A moving mass like the Sun produces a distortion in the space-time around it. That distorted space time is the origin of inertia. That distorted space time is equivalent to space having different rates of time. Even without matter, Snell’s law can be applied to the time rate differences in space-time to predict how much a light beam will be bent or refracted when it passes through this space.

You could apply Snell’s law to space-time with a calculator. If you try using General Relativity you might have a grossly incorrect answer in about a month.

Snell’s law describes space-time better than General Relativity.

You can also apply Snell’s law to the motion of a mass through space-time. Though I do not know how it applies to orbits since the values of inertia and kinetic energy might have different values depending on the properties of space in different parts of the orbit. It would still be simpler than GR.

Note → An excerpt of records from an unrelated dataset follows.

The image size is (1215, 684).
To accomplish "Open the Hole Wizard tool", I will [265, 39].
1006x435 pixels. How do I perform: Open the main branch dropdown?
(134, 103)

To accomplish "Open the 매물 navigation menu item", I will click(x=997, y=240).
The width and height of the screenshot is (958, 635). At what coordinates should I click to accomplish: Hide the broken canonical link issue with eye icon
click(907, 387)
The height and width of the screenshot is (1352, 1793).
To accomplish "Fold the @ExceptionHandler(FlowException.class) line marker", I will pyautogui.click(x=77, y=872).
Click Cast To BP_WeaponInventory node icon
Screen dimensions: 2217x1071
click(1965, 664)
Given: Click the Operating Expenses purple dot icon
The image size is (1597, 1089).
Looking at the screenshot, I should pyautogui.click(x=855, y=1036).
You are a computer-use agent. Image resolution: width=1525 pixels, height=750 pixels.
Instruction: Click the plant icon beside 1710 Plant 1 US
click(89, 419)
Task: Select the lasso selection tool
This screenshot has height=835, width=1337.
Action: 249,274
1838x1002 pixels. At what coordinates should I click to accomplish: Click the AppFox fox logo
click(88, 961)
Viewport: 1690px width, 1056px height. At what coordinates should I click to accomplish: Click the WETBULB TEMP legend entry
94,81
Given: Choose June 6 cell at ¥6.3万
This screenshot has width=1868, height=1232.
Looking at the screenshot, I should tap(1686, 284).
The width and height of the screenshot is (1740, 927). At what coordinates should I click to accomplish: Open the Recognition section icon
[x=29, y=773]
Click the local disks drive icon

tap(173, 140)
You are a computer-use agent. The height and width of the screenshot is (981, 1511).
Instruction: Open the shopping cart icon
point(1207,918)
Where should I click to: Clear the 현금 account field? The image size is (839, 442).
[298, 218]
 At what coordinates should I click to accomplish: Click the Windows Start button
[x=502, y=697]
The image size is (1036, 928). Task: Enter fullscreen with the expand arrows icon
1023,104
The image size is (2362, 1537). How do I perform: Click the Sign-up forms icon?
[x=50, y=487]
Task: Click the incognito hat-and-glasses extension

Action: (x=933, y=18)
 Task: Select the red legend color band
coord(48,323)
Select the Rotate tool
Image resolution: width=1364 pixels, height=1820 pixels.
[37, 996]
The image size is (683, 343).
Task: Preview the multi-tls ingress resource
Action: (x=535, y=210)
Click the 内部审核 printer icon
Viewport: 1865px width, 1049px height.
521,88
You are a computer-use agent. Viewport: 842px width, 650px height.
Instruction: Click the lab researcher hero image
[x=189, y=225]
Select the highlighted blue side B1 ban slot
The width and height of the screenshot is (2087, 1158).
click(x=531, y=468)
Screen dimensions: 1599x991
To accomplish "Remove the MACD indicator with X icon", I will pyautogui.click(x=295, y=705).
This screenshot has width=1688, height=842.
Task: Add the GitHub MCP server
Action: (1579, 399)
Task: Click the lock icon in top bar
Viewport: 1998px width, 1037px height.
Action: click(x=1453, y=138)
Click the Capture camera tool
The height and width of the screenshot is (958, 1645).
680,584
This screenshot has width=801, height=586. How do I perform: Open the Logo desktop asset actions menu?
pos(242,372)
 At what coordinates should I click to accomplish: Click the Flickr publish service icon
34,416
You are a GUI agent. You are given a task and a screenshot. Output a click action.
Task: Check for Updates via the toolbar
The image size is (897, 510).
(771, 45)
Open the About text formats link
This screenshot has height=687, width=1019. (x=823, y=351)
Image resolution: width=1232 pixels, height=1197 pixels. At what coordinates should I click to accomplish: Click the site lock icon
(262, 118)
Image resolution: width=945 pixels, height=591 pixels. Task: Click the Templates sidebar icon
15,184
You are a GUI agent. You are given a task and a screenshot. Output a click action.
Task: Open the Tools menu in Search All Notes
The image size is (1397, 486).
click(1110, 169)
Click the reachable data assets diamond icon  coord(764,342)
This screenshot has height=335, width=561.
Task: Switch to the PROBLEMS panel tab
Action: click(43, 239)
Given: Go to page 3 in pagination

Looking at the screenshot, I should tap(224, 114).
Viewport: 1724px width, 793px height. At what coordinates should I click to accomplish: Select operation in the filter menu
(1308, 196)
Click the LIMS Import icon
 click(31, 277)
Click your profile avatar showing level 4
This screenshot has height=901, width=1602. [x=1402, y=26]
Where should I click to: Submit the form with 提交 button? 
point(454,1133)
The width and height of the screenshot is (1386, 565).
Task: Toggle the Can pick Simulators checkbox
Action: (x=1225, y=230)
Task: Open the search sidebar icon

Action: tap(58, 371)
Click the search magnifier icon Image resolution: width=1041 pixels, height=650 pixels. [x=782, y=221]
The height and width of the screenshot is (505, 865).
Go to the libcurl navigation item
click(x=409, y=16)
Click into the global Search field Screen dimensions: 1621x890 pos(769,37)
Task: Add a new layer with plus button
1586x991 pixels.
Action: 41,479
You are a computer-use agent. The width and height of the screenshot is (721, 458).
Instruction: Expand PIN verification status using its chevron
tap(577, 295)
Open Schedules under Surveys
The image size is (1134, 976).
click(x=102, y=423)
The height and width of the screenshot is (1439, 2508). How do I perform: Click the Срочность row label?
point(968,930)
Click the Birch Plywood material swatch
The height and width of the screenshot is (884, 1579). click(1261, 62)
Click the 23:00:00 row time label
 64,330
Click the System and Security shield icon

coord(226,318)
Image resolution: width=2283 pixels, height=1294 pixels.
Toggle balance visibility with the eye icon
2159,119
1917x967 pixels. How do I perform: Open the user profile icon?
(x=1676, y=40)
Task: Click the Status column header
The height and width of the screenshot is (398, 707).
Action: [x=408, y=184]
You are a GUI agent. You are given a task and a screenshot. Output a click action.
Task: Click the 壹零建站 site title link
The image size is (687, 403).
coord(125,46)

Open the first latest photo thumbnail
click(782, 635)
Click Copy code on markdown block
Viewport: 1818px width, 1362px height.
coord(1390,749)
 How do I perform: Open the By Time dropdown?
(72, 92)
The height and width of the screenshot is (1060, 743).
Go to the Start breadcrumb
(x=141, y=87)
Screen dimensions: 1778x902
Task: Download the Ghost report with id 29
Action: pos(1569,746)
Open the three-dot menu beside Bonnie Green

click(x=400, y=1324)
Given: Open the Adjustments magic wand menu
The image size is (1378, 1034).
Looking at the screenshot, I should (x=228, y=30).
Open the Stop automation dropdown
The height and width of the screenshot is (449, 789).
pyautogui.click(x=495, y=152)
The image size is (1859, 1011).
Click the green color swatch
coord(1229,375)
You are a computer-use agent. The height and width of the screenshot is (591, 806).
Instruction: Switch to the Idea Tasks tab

We found out from the voyager probe that the vacuum of space isn't uniform. The density changes although it is a small change it means we can't verify density over light-years of distance. Anything clear, with a change in density, would refract light due to Snell’s law. Small pockets of clear gas etc. We have no way of verifying the density of space with clear gas, voyager probe shows this and this effect would dramatically change the star's real locations. We could be in a giant vacuum bubble for all I know and most of the universe is not in a vacuum. This would be a good explanation for dark matter for it could just be a lot more density in space throughout regions making more matter throughout regions of space causing higher gravity levels.